# M3 DS Real System v3.5



## Destructobot (Apr 25, 2008)

*M3 DS Real System v3.5*
various game fixes




The M3 Team has released version 3.5 of the M3 Real system files. This update fixes soft reset compatibility and a few other issues with various games. 

Please note that the G6 Team has stated that v3.1 is the latest version that works properly on the G6 Real (source). They have not stated whether or not that was fixed in this version, but it's not in the changelog.



Spoiler: Changelog



Improvement projects:

1. Solve the "2230 - wonderful world (Europe)" after a soft reset when the Dead combat the problem of the screen, can now use the soft reset normal game;
2. Solve the "2232 - International Chess (EU)" the use of soft reset after the crashes of the problem, can now use the soft reset normal game;
3. Solve the "2240 - Solitaire DS (EU)" Dead archive error problems, can now file and use the normal soft reset the game;
4. Solve the "2246 - the ultimate challenge CE1-CE2 (law)" after a soft reset Dead problems, can now use the soft reset normal game;
5. Solve the "2247 - the ultimate challenge CM1-CM2 (law)" after a soft reset Dead problems, can now use the soft reset normal game;
6. Solve the "2252 - wonderful world (United States)" after a soft reset when the Dead combat the problem of the screen, can now use the soft reset normal game;
7. Solve the "2255 - the time the new spacecraft DS Putongputong War (Japan)," Dead archive error problems, can now use the normal archiving and soft reset the game;
8. Show that the Chinese name automatically control support to the 2257 Games, DS ROM.

Note: The deadline for the release date, all NDS games can be normal operation, can not use the soft reset the game for 22.






Download from GBAtemp



Official M3 Download Page

Thanks go to Catflap26 for the tip.


----------



## Deleted User (Apr 25, 2008)

Good!

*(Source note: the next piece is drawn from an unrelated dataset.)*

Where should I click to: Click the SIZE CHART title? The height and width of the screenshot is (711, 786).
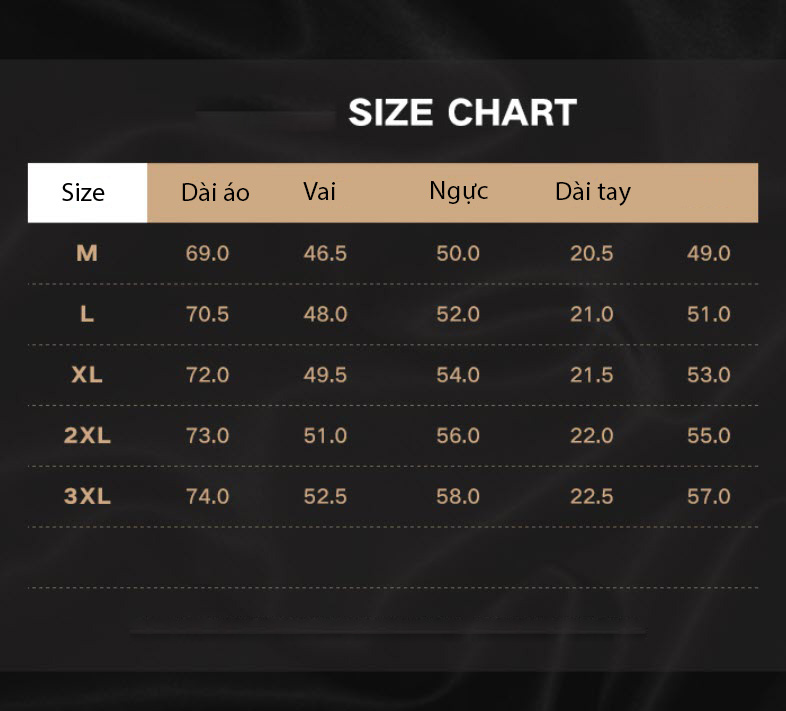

No more The World Ends With You problem? Brilliant!
...Although I'd rather this was Sakura =\


----------



## leathco (Apr 25, 2008)

Yea, I was hoping for Sakura too.  Anyone have any idea when we can expect it?


----------



## Masta_mind257 (Apr 25, 2008)

WE WUNT SAKURA!


----------



## xJonny (Apr 25, 2008)

Destructobot said:
			
		

> They have not stated whether or not that was fixed in this version, but it's not in the changelog.



I doubt it..  
	

	
	
		
		

		
		
	


	




Sakura might be version 4.


----------



## ridgecity (Apr 25, 2008)

you could say the G6 is dead and not gonna get any more support.


----------



## tanooki (Apr 25, 2008)

sakura?


----------



## dsrules (Apr 25, 2008)

warmijwilfaain said:
			
		

> Good! No more The World Ends With You problem? Brilliant!
> ...Although I'd rather this was Sakura =\



If your microsd freezes in the cut scene..it still freezes. They only fixed the Cheats and SoftReset


----------



## Salamantis (Apr 25, 2008)

Holy crap, zerg rush of flashcart updates!


----------



## mastermanna123 (Apr 25, 2008)

same here ppl.
i was hoping for m3 sakura. 
but lets not rush perfection. i want it to make the m3 the best cart out there, so i can glorify my ds and brag...


----------



## DespizingU (Apr 26, 2008)

ridgecity said:
			
		

> you could say the G6 is dead and not gonna get any more support.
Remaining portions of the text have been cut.